▶ _What the task requires_
Write out exactly the lines from the one with "How do I perform: Leave" through the last line of the data below, but not the pictures.

[Dataset records]
+===+

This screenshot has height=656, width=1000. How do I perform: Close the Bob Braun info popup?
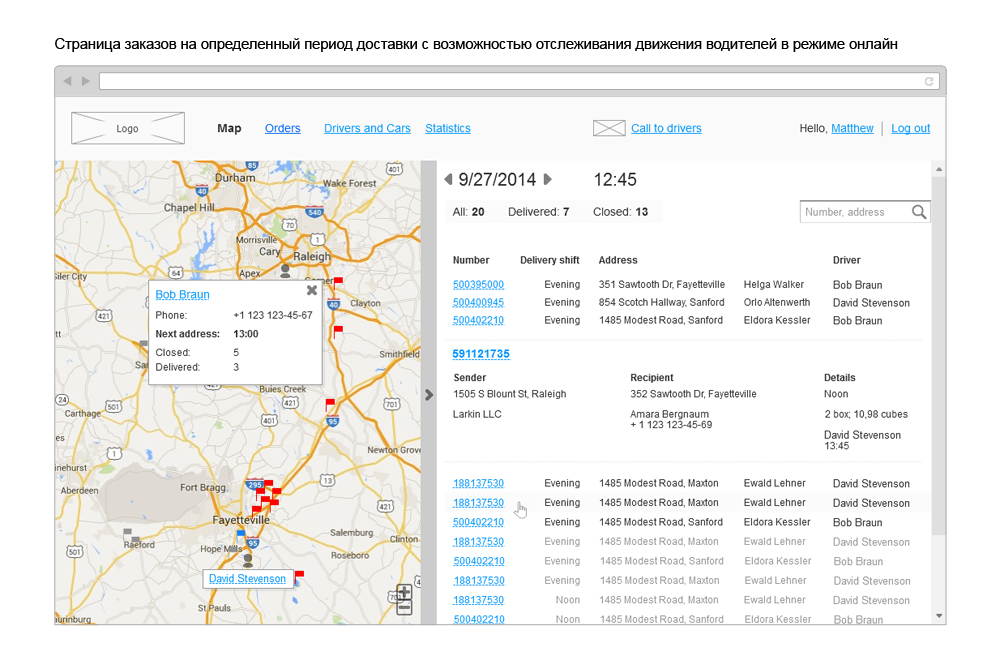point(311,290)
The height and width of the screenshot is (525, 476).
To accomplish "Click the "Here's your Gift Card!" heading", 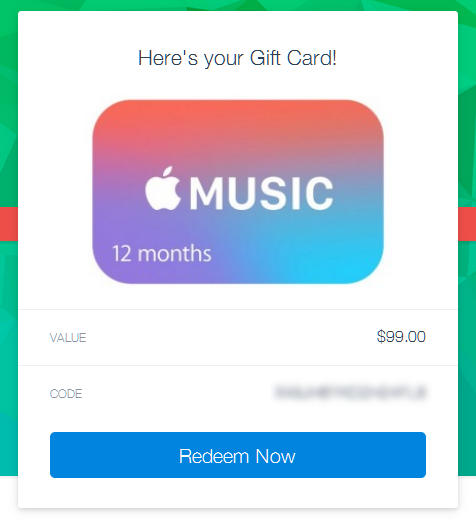I will 237,58.
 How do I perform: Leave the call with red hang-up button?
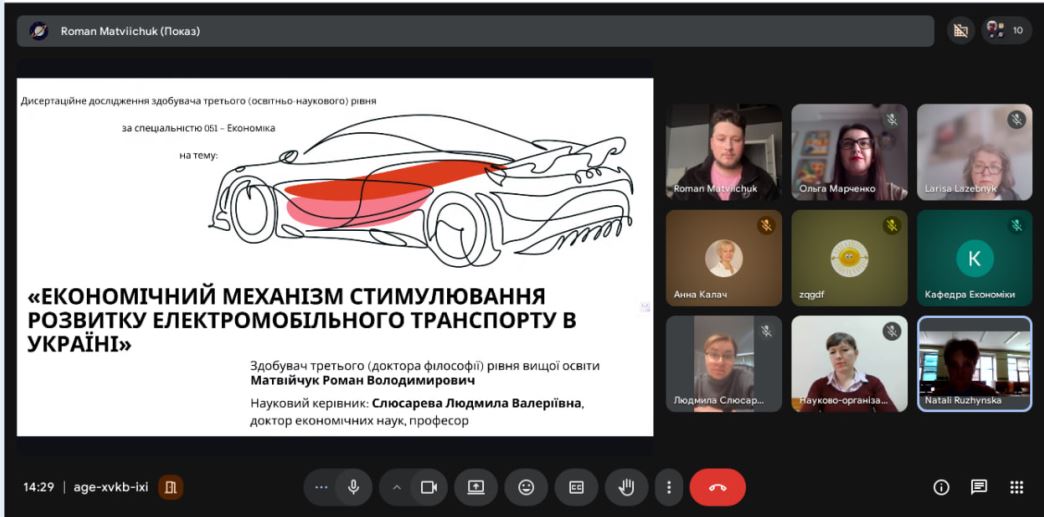[717, 487]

+===+

▶ _Response_
 How do I perform: Leave the call with red hang-up button?
[717, 487]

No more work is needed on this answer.